Shares of Copa Holdings (NYSE:CPA) fell more than 12% on Monday after the Central American airline reported preliminary first-quarter results. The first quarter wasn't as bad as some had feared, but Copa warned that conditions have gotten significantly worse for the airline and the industry since the quarter ended.

So what

In a regulatory filing Monday, Copa said it expects to report an operating profit of $98.7 million on revenue of $595.5 million, with revenue down 11.4% year over year. The airline said it has about $1.13 billion in cash on its balance sheet as of March 31 and intends to "postpone" payment of its dividend for the remainder of the year.

The results are likely to be far worse in the second quarter. Copa, like all airlines, has been hit hard by the COVID-19 pandemic, which has caused demand for air travel to plummet overnight. Copa's core markets have been hit particularly hard: On March 16, Panama suspended all international fights until at least May 22, and in Colombia, international travel is prohibited and domestic travel is restricted until at least May 30.

The airport tarmac with airplanes at the gates

Image source: Getty Images.

Copa also has substantial operations flying to the U.S., Brazil, and Costa Rica, three other countries that have all imposed restrictions on travel. Because almost all of Copa's flights are international, the airline is likely to be more severely affected than others.

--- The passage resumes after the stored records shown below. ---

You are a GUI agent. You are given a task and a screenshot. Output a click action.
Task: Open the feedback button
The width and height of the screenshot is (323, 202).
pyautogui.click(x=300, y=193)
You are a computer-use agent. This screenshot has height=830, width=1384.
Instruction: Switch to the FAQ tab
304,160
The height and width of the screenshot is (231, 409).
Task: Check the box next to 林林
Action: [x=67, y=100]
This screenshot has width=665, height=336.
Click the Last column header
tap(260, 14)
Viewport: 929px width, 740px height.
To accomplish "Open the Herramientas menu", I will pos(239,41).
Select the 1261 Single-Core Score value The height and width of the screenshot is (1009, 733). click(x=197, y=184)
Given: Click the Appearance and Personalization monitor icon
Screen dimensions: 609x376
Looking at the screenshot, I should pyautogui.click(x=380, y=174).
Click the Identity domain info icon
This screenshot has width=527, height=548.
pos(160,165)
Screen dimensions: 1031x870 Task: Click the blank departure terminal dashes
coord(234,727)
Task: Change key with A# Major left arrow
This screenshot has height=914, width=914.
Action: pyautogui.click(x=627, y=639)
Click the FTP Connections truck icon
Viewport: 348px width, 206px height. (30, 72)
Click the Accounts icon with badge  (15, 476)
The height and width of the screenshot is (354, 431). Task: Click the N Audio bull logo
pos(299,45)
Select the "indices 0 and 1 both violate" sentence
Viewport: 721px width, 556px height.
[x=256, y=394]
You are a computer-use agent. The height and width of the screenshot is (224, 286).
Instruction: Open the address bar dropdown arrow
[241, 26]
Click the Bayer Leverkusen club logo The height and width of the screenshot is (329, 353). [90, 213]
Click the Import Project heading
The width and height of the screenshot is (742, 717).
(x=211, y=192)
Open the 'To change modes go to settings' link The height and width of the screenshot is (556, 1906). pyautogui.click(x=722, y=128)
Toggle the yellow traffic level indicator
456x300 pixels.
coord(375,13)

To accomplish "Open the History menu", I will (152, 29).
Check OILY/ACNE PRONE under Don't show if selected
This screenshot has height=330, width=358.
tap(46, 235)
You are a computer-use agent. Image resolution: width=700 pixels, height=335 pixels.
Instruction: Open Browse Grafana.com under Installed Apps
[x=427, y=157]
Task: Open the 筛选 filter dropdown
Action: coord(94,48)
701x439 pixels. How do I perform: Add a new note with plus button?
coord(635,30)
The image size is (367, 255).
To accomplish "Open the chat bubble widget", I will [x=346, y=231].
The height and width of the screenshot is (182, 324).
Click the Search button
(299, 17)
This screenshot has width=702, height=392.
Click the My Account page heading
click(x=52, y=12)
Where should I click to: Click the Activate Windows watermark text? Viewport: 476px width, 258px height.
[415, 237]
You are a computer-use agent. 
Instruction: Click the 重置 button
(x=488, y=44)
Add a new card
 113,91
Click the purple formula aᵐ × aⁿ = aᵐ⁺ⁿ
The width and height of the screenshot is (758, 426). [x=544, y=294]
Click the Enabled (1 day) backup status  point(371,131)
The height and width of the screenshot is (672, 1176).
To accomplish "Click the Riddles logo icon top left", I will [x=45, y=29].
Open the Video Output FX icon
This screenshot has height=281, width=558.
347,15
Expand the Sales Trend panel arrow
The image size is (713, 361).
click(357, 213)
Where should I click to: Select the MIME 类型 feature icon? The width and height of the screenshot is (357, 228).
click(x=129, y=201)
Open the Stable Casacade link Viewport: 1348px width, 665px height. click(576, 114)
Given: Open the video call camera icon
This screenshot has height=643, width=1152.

In the filing, Copa wrote:

The outbreak, and measures taken to contain or mitigate it, have had dramatic adverse consequences for the global economy, including on consumer demand, operations, supply chains and financial markets. We and the broader air travel industry have suffered unprecedented reductions in demand, which has significantly affected our business, financial condition and operating results.

Copa has not operated a commercial flight since March 22, and right now, it anticipates that the earliest it will be able to resume service is June 1. But the airline only expects to burn through about $85 million per month, giving it ample cash on its balance sheet to survive in the meantime.

Copa intends to announce final first-quarter results on May 6.

Now what

The good news is, Copa appears to have the liquidity needed to absorb the hits in the current environment and fly through the turbulence. The bad news is, the airline clearly sees no quick recovery. Even if Copa's planes resume flying on June 1, it seems unlikely international travel will quickly rebound.

Copa is the best-run airline in its region, and in good times, it provides U.S. investors with valuable exposure to Latin American markets. But with the industry potentially facing a multiyear recovery, I'd advise investors interested in dabbling in airlines to stick with more diversified U.S. airlines instead.